EXERCISE PASSAGE: Begin

Yes. I'll contact them. But it sounds more like a workaround for me.

Main problem is though what can be done in quagga code to handle
situation. It's not acceptable IMHO that ospfd looses all adjacencies
if one link goes down and stays there more than 20 minutes :).

--
Hasso Tepper
Elion Enterprises Ltd.
WAN administrator
Re: Ospfd looses adjacency [ In reply to ]
On Thu, 12 Feb 2004, Hasso Tepper wrote:

> Main problem is though what can be done in quagga code to handle
> situation. It's not acceptable IMHO that ospfd looses all
> adjacencies if one link goes down and stays there more than 20
> minutes :).

Looses _all_ adjacencies?

Definitely not right that, agreed. But how does that happen?

regards,
--
Paul Jakma paul@clubi.ie paul@jakma.org Key ID: 64A2FF6A
warning: do not ever send email to spam@dishone.st
Fortune:
Repartee is something we think of twenty-four hours too late.
-- Mark Twain
Re: Ospfd looses adjacency [ In reply to ]
Paul Jakma wrote:
> On Thu, 12 Feb 2004, Hasso Tepper wrote:
> > Main problem is though what can be done in quagga code to handle
> > situation. It's not acceptable IMHO that ospfd looses all
> > adjacencies if one link goes down and stays there more than 20
> > minutes :).
>
> Looses _all_ adjacencies?

Yes.

> Definitely not right that, agreed. But how does that happen?

It uses same filedescriptor to read/write packets no matter what
interface is used. If it's not ready for writing, ospfd stops sending
all packets.

EXERCISE PASSAGE: End
RECORDED INFORMATION: Begin

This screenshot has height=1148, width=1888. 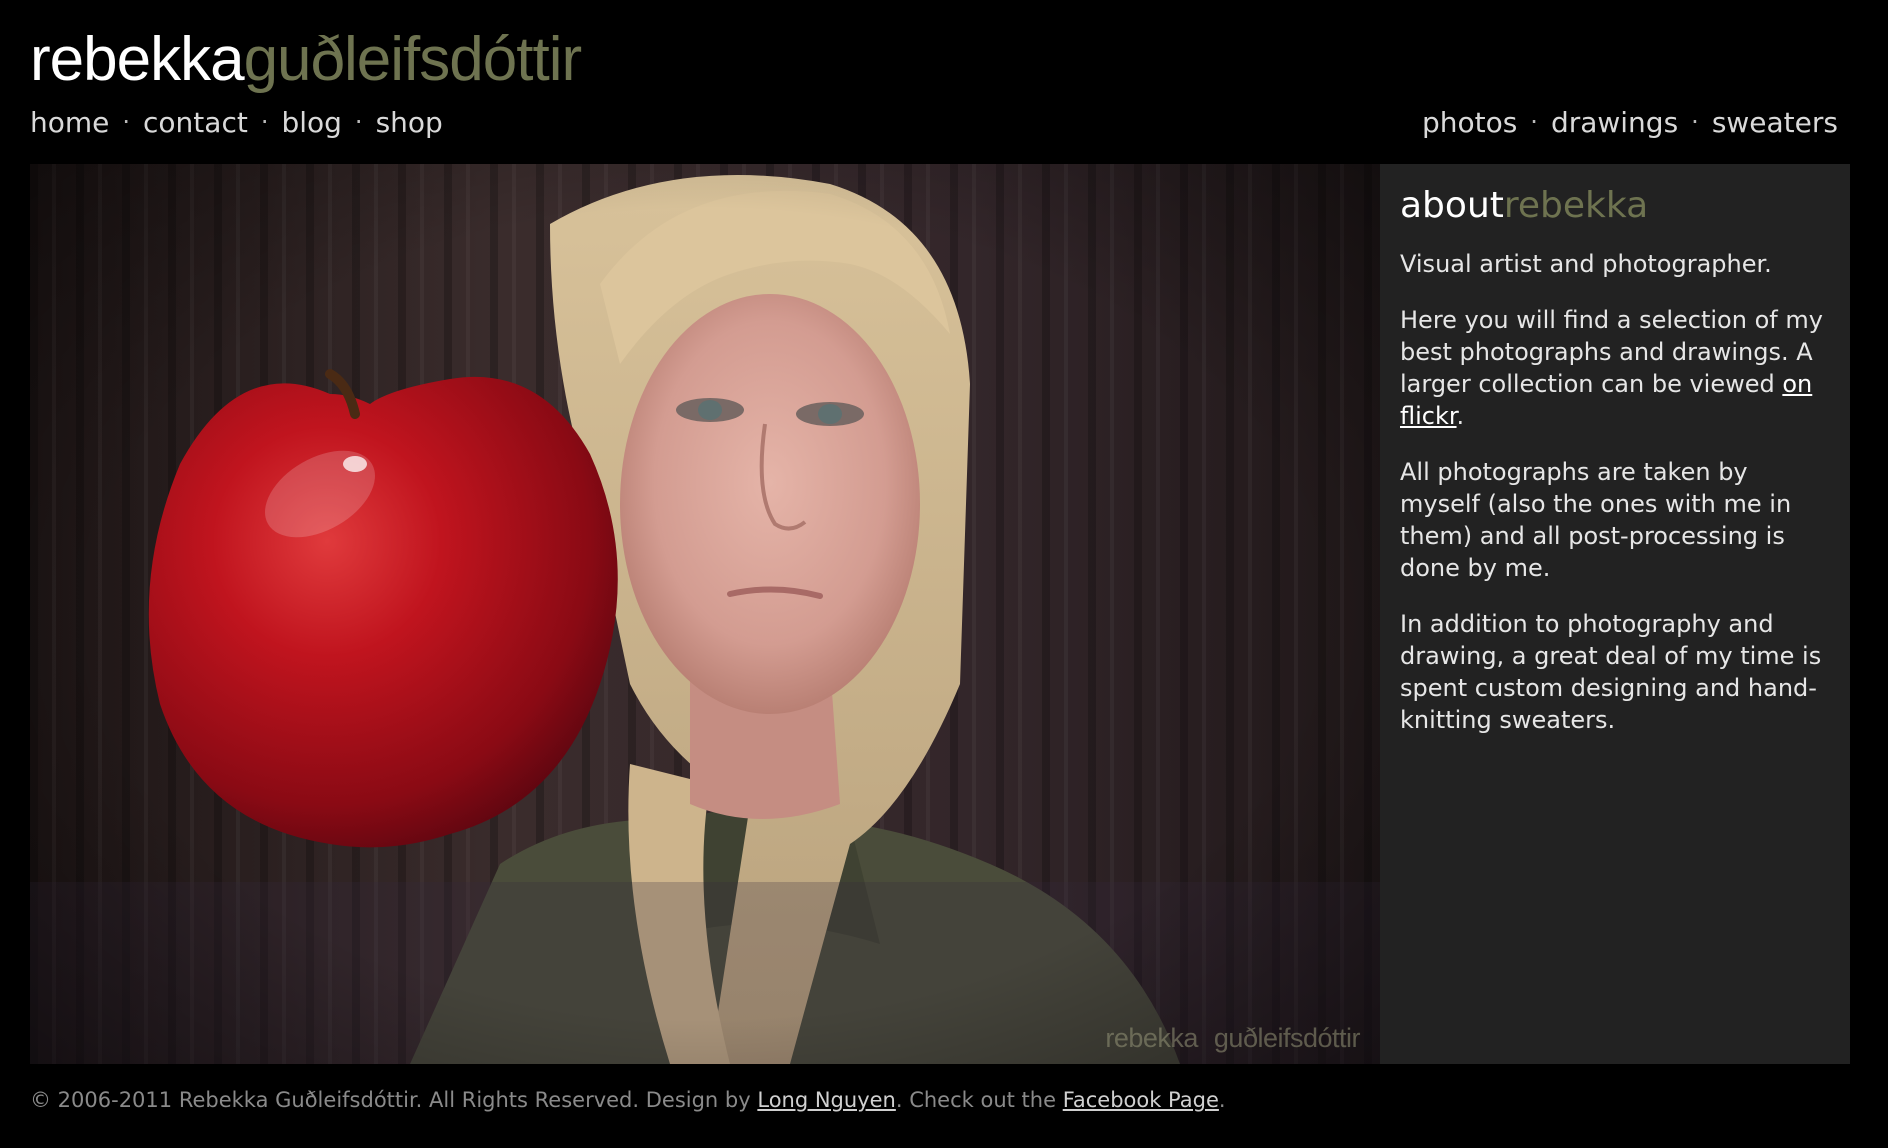 What do you see at coordinates (1452, 206) in the screenshot?
I see `about-heading-about: about` at bounding box center [1452, 206].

RECORDED INFORMATION: End

**ACTION ITEM A**
Summarize the ospfd thread in two sentences.
**ACTION ITEM B**
In the ospfd thread, what does ospfd do when its file descriptor is not ready for writing?

**PROBLEM SOLUTION A**
Hasso Tepper calls the suggested fix more of a workaround and says ospfd should not lose all its adjacencies when one link goes down for more than 20 minutes, a point Paul Jakma agrees with before asking how it happens. Tepper explains that ospfd uses the same file descriptor to read and write packets on every interface, so when that descriptor isn't ready for writing, ospfd stops sending all packets.

**PROBLEM SOLUTION B**
It stops sending all packets.